* Try it
What does the data read, word for word, from the line containing "Veido odos priežiūros" through its final line? Give those lines only.

* Extracted information
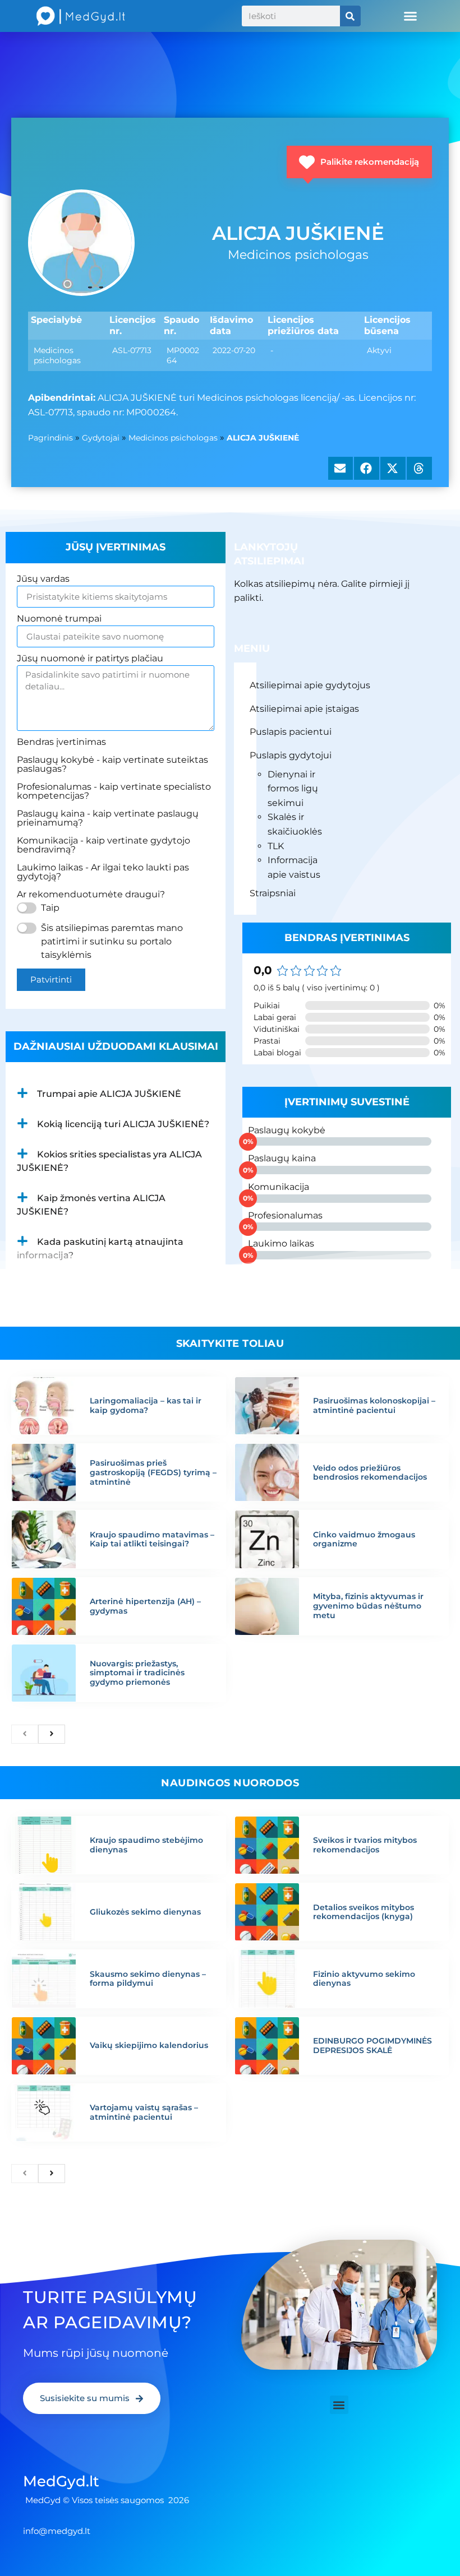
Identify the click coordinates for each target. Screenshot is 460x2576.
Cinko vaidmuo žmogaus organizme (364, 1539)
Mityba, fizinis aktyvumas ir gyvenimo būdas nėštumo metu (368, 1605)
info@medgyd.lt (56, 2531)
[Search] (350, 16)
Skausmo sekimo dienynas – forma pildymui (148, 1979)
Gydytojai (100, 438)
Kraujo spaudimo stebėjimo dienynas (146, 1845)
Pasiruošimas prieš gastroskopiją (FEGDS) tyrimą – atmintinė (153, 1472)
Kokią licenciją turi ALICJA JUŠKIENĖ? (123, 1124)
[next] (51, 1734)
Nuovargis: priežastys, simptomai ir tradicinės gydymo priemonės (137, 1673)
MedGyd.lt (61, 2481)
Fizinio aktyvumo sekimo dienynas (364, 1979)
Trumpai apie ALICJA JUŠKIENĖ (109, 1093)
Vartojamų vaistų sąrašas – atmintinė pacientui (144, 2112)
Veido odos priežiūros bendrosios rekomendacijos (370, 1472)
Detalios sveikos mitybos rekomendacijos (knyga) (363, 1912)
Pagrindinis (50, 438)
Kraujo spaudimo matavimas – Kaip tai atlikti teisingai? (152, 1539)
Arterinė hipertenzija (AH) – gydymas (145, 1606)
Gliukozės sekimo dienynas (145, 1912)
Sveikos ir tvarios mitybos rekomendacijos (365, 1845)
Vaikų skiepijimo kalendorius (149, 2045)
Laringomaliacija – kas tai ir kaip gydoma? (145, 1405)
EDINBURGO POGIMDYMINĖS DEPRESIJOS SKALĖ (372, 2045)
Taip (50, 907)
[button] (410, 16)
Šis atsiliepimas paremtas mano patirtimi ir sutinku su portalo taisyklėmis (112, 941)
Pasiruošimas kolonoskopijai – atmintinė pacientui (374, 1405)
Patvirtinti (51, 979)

* Reply
Veido odos priežiūros bendrosios rekomendacijos (370, 1472)
Detalios sveikos mitybos rekomendacijos (knyga) (363, 1912)
Pagrindinis (50, 438)
Kraujo spaudimo matavimas – Kaip tai atlikti teisingai? (152, 1539)
Arterinė hipertenzija (AH) – gydymas (145, 1606)
Gliukozės sekimo dienynas (145, 1912)
Sveikos ir tvarios mitybos rekomendacijos (365, 1845)
Vaikų skiepijimo kalendorius (149, 2045)
Laringomaliacija – kas tai ir kaip gydoma? (145, 1405)
EDINBURGO POGIMDYMINĖS DEPRESIJOS SKALĖ (372, 2045)
Taip (50, 907)
[button] (410, 16)
Šis atsiliepimas paremtas mano patirtimi ir sutinku su portalo taisyklėmis (112, 941)
Pasiruošimas kolonoskopijai – atmintinė pacientui (374, 1405)
Patvirtinti (51, 979)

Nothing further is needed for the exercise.